(TASK DIRECTIONS)
For the records that follow, restate each one word for word and leave the images behind.

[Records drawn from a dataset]
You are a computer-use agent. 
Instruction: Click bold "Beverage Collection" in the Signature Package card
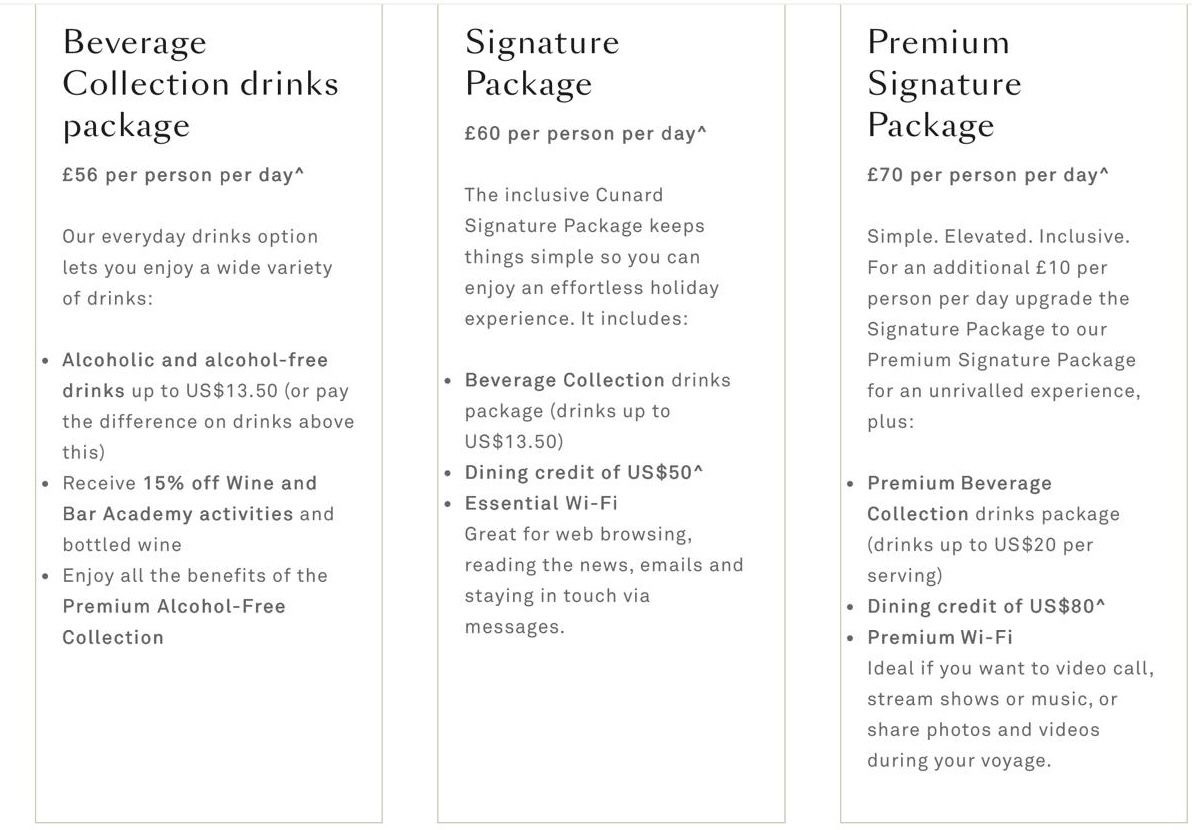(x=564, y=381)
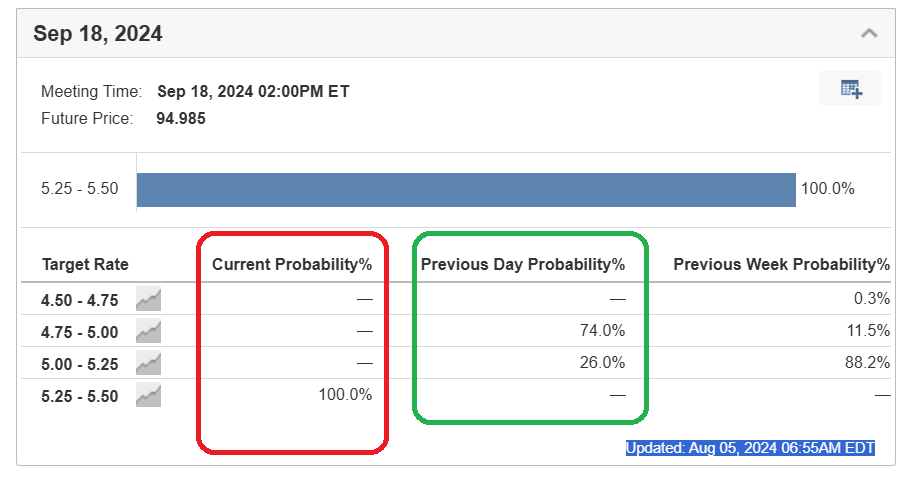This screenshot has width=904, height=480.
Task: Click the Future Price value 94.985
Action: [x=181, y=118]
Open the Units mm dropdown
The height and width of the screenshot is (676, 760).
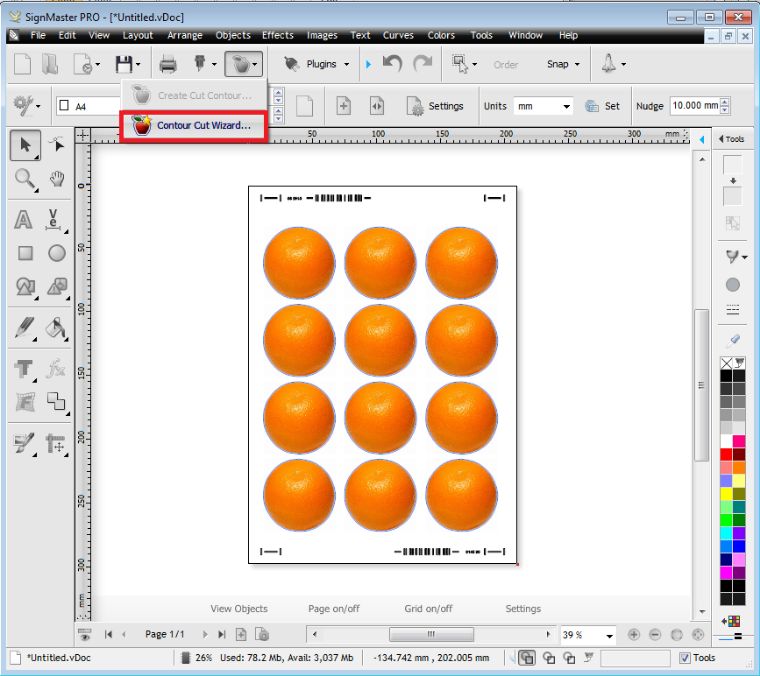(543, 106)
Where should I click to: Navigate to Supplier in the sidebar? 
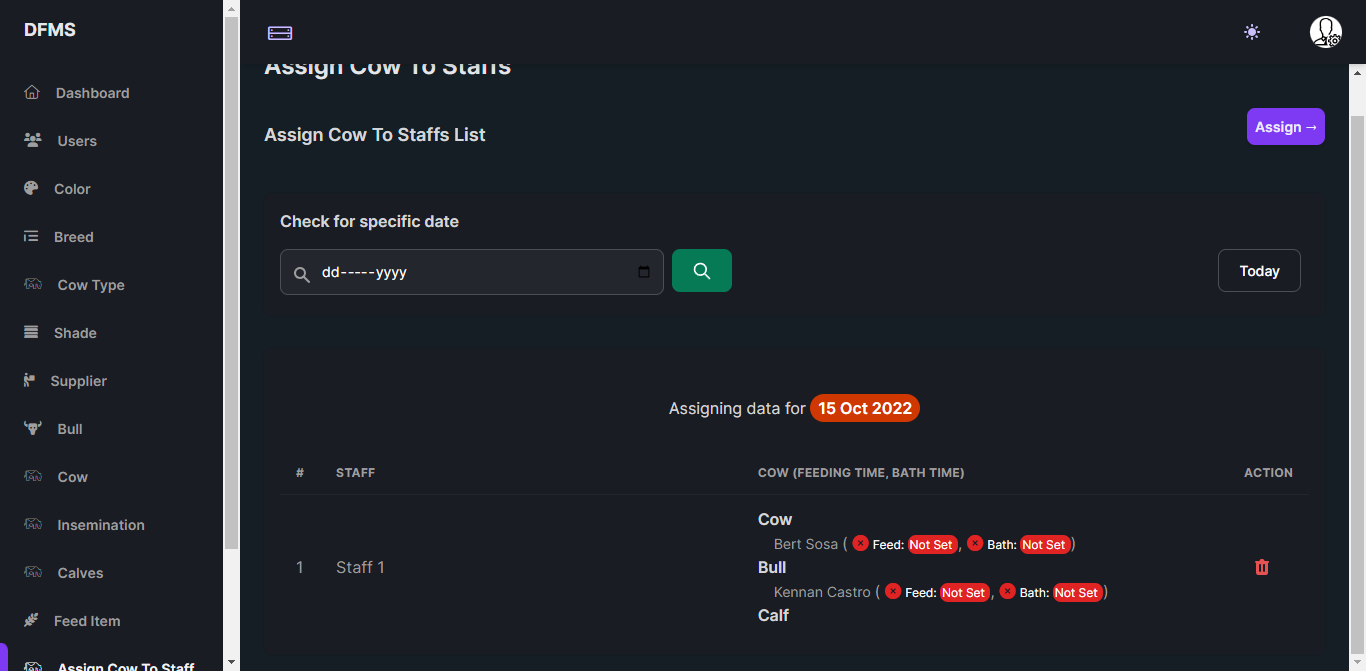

(OUTPUT FOR THIS TASK)
You are a computer-use agent. 
Instruction: Click bold "Beverage Collection" in the Signature Package card
(x=564, y=381)
This screenshot has width=904, height=480.
Task: Click the Future Price value 94.985
Action: [x=181, y=118]
Open the Units mm dropdown
The height and width of the screenshot is (676, 760).
(543, 106)
Where should I click to: Navigate to Supplier in the sidebar? 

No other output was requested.